*PROBLEM DESCRIPTION*.
Could you repeat exactly the lines from the one containing "This screenshot has height=508, width=626." through the last line of the records, with no pictures?

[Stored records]
===
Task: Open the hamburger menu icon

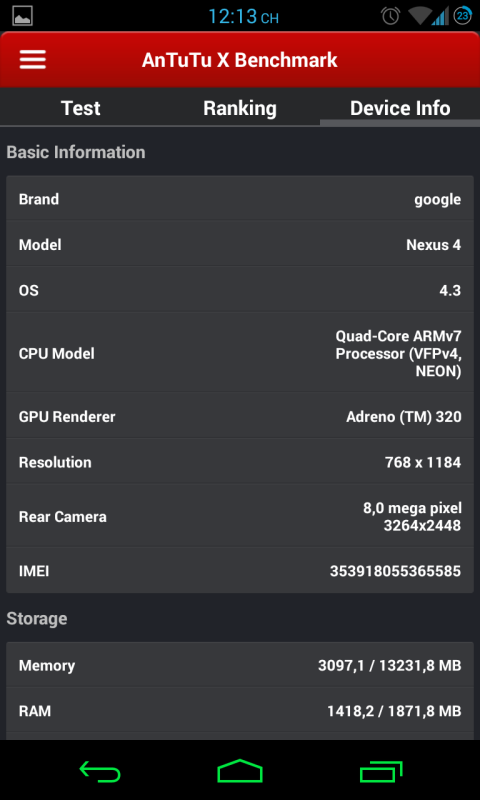Action: coord(33,60)
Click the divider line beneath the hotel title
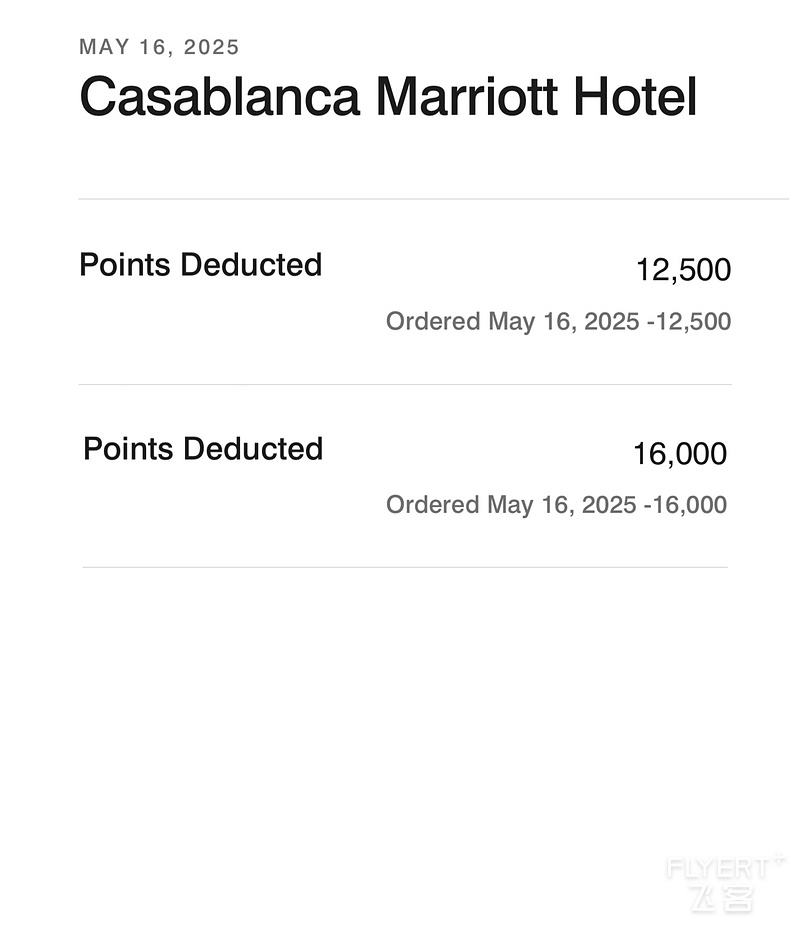The image size is (800, 927). coord(433,199)
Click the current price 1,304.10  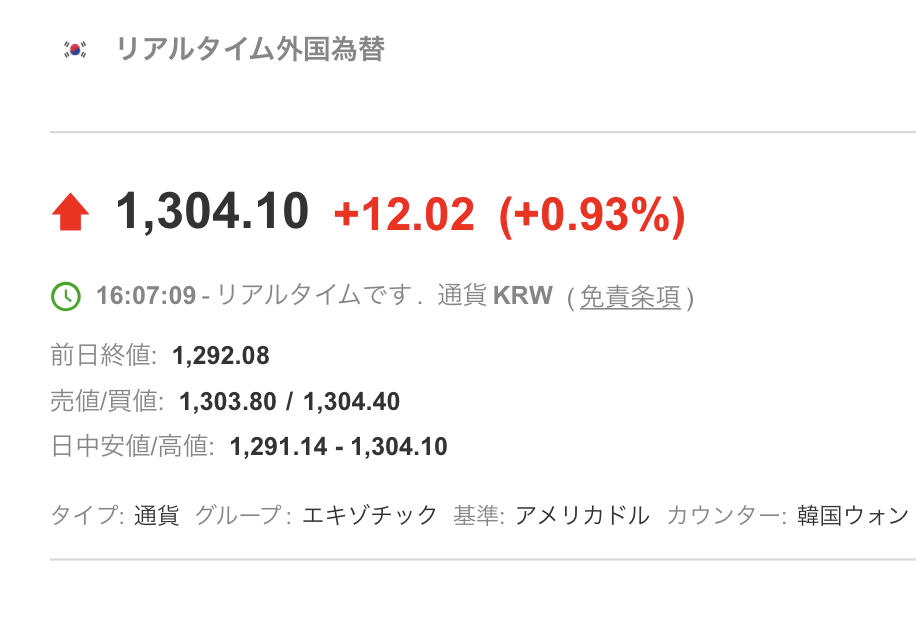coord(212,212)
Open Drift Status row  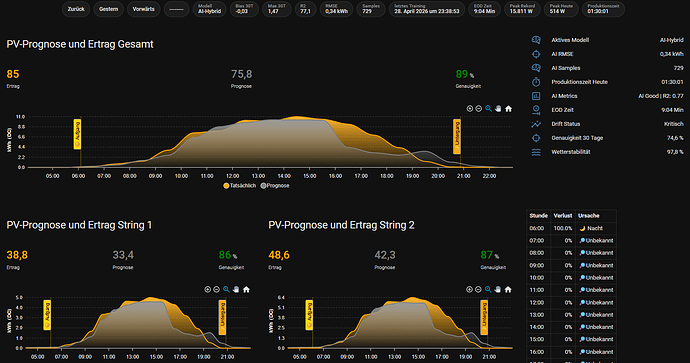coord(608,124)
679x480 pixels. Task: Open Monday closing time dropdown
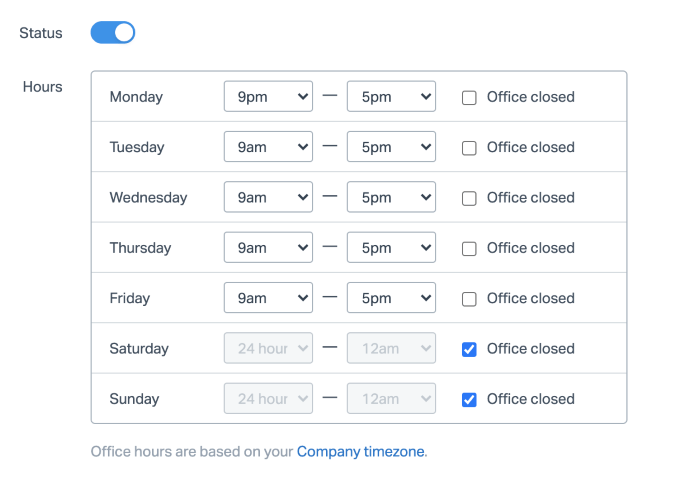coord(391,97)
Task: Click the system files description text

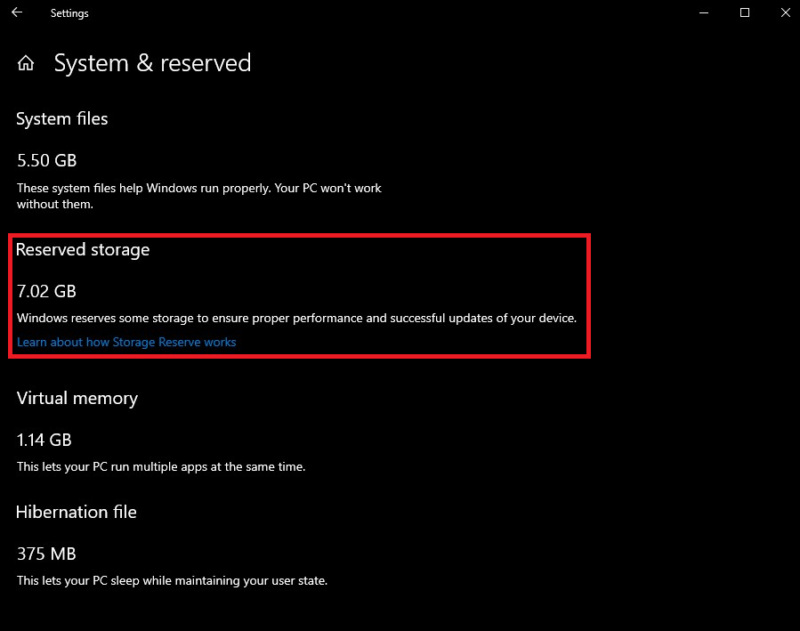Action: pos(199,196)
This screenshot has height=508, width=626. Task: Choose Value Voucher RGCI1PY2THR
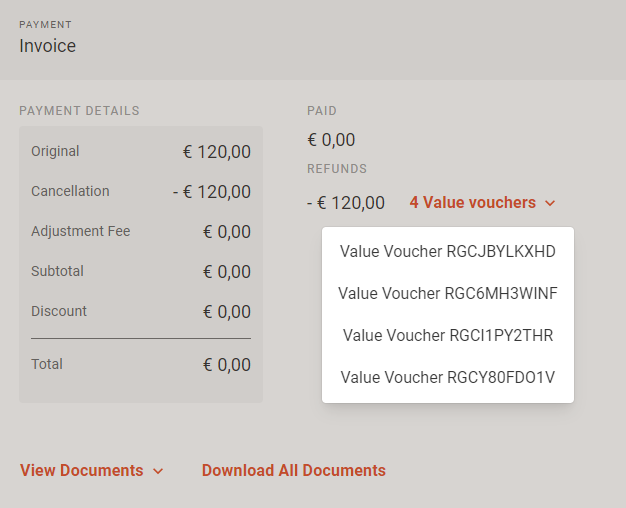click(x=448, y=335)
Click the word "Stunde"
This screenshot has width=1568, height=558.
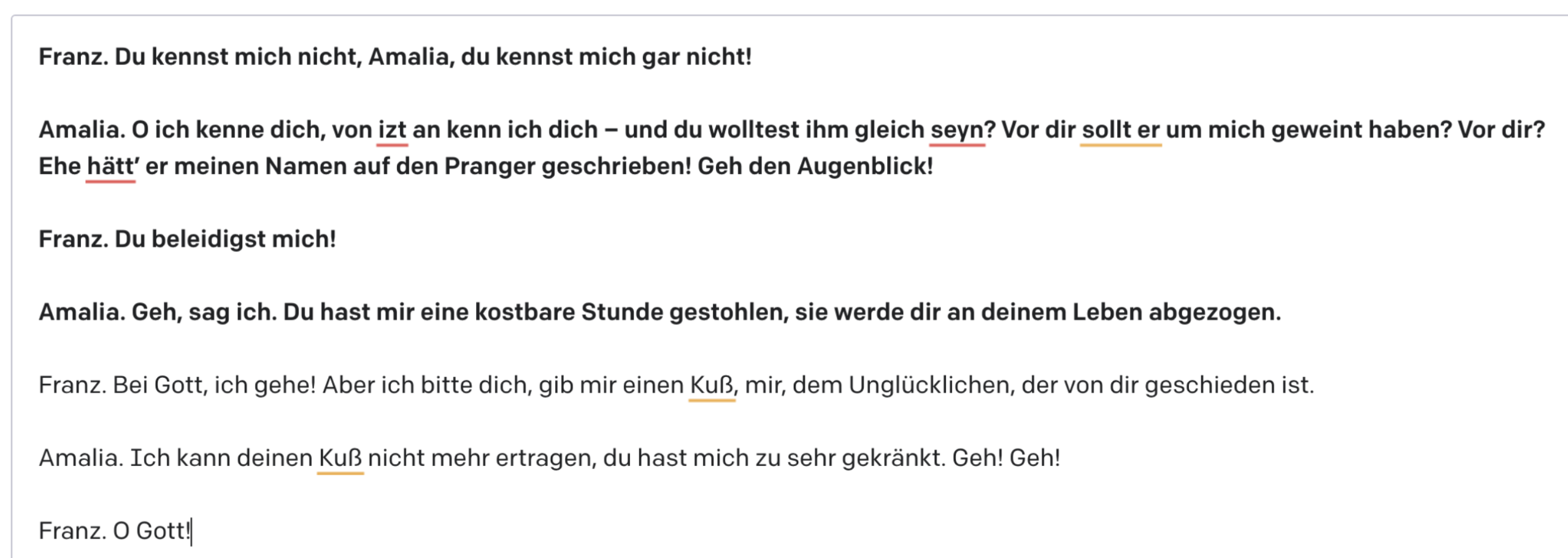(x=621, y=312)
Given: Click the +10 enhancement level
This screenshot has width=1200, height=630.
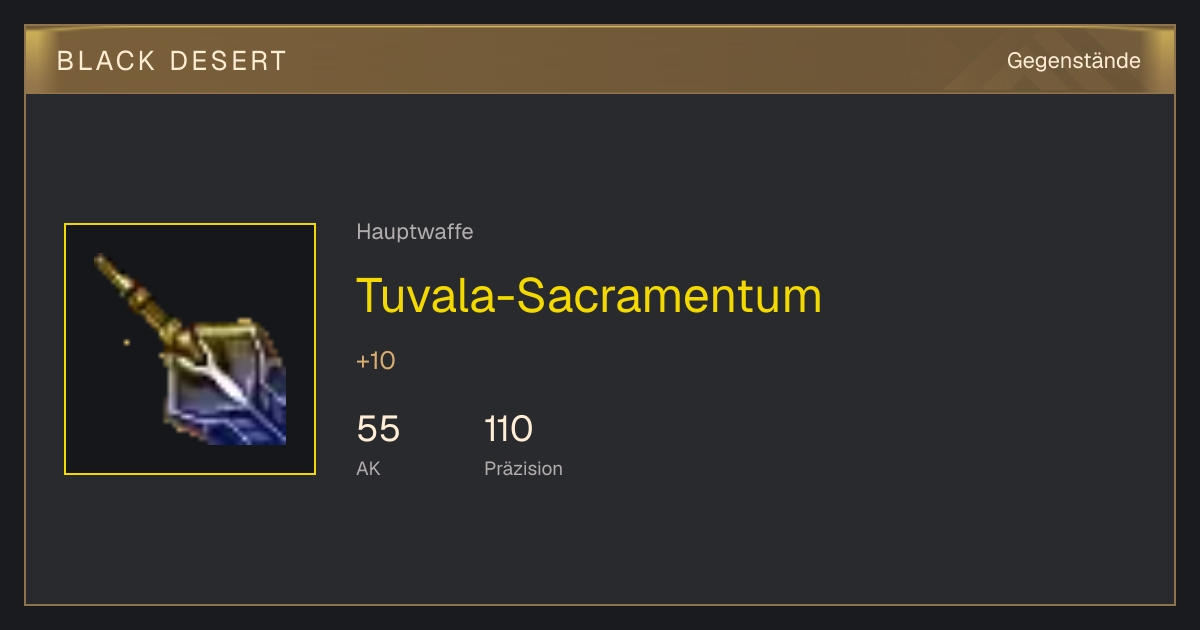Looking at the screenshot, I should coord(376,361).
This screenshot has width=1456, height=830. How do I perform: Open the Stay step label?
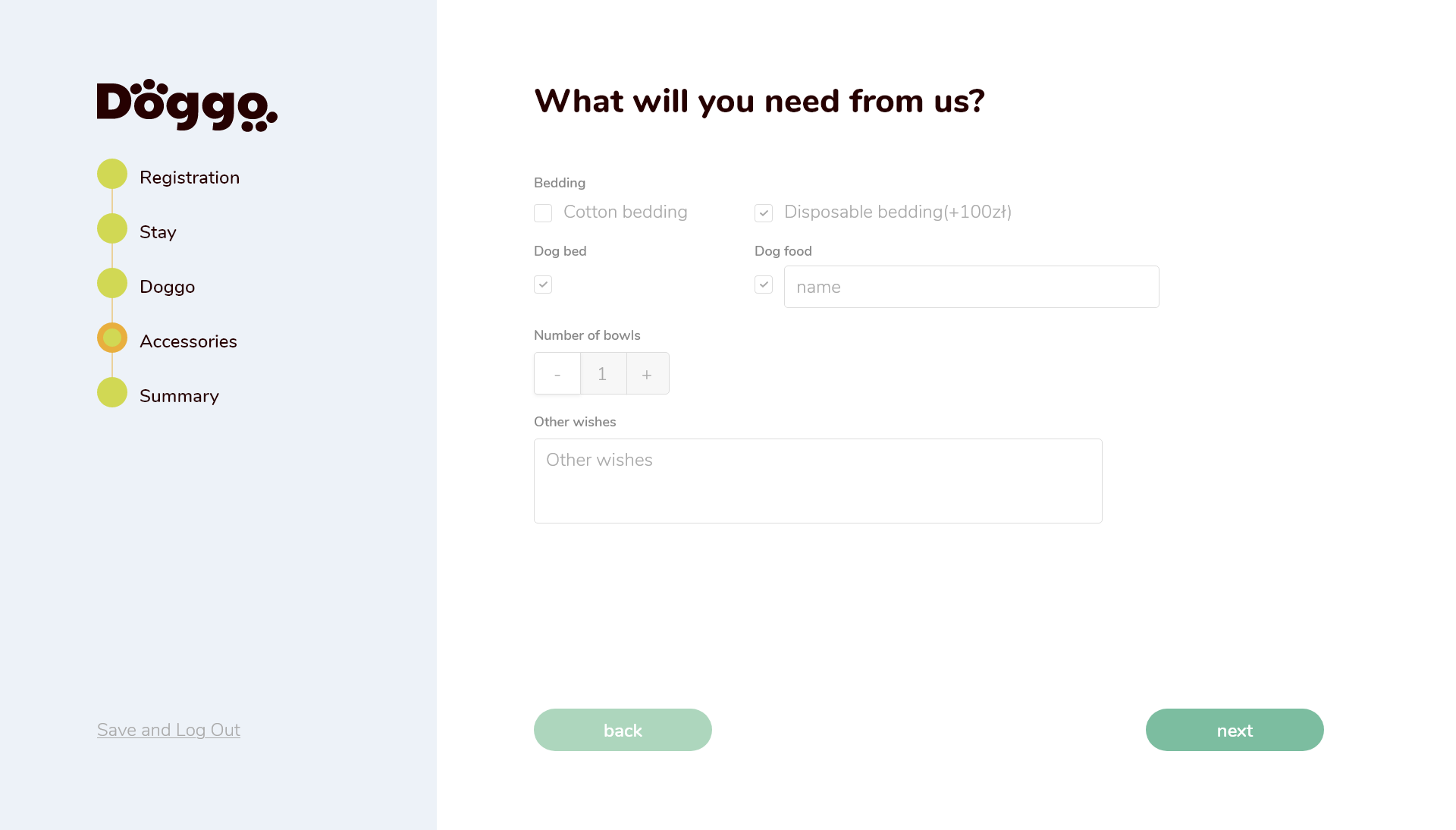click(158, 232)
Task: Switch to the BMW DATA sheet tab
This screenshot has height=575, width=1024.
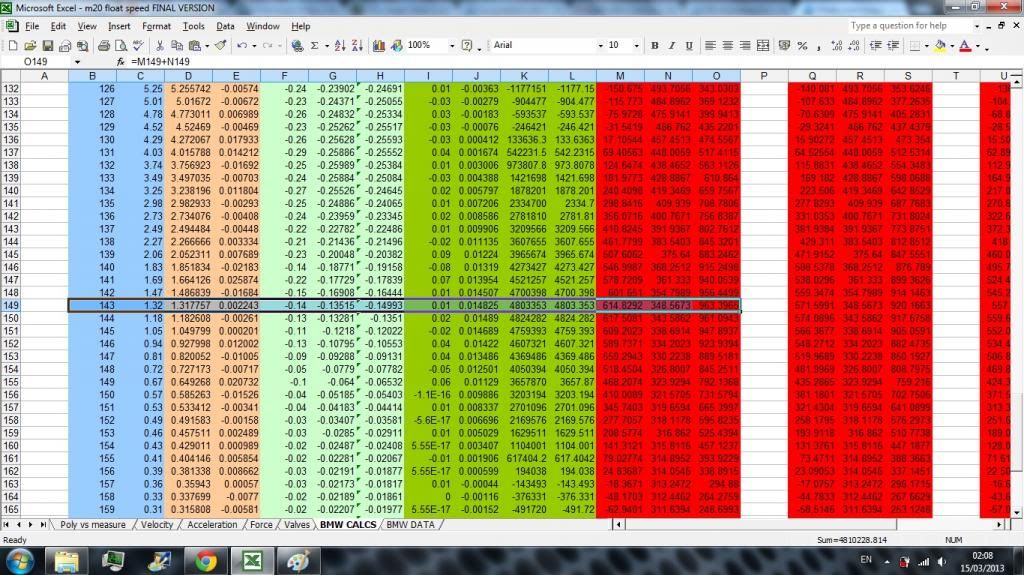Action: (412, 525)
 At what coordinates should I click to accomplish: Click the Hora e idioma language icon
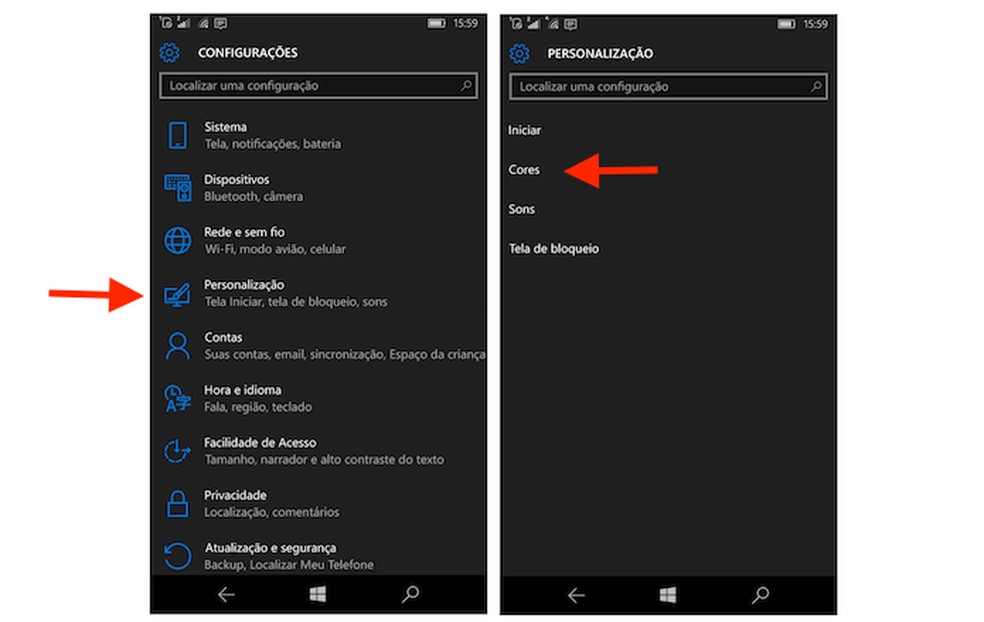pyautogui.click(x=178, y=397)
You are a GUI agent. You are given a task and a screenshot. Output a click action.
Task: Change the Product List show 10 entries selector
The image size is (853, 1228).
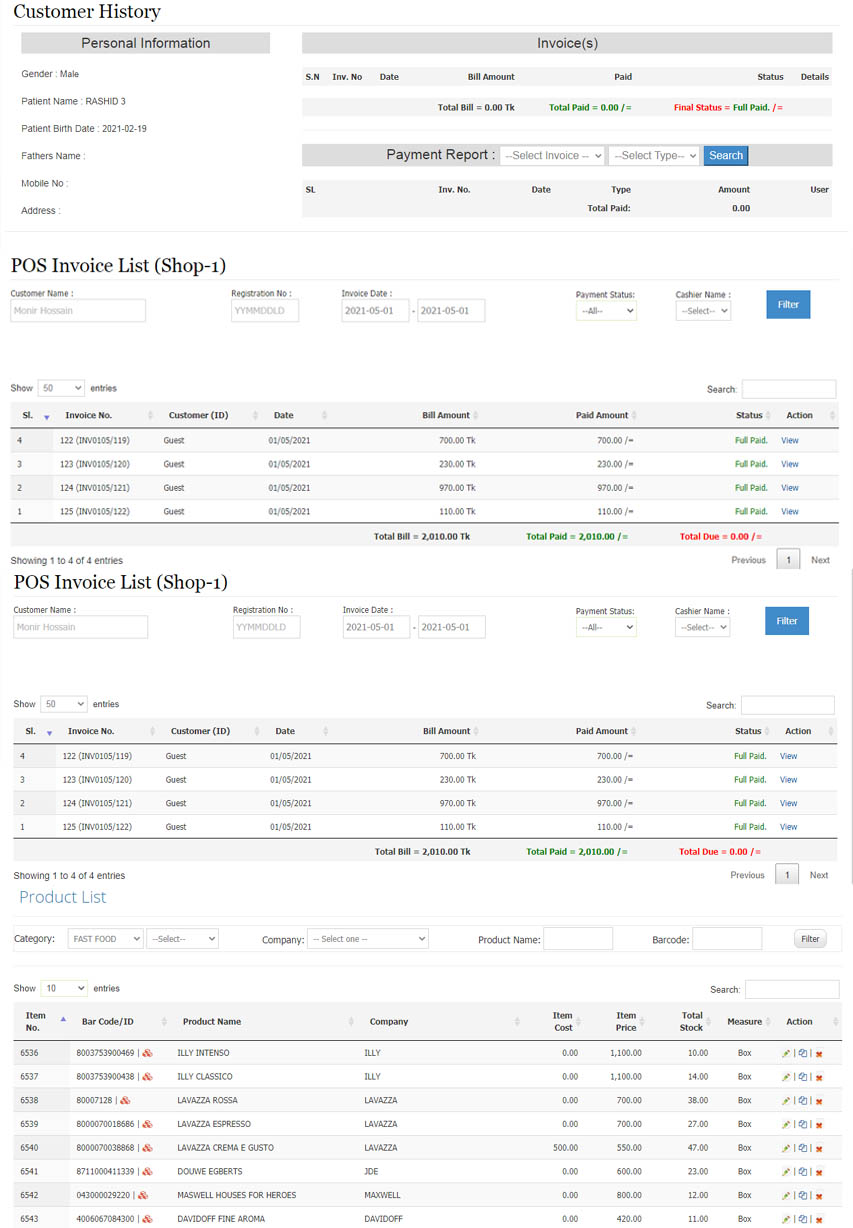64,988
===
*OUTPUT BELOW*.
This screenshot has height=508, width=626. Task: Choose Value Voucher RGCI1PY2THR
click(x=448, y=335)
Click the word "Stunde"
This screenshot has width=1568, height=558.
(x=621, y=312)
Given: Click the +10 enhancement level
This screenshot has width=1200, height=630.
Looking at the screenshot, I should coord(376,361).
This screenshot has width=1456, height=830. How do I perform: Open the Stay step label?
click(158, 232)
Task: Switch to the BMW DATA sheet tab
This screenshot has height=575, width=1024.
Action: (412, 525)
 At what coordinates should I click to accomplish: Click the Hora e idioma language icon
pyautogui.click(x=178, y=397)
You are a GUI agent. You are given a task and a screenshot. Output a click action.
Task: Change the Product List show 10 entries selector
The image size is (853, 1228).
64,988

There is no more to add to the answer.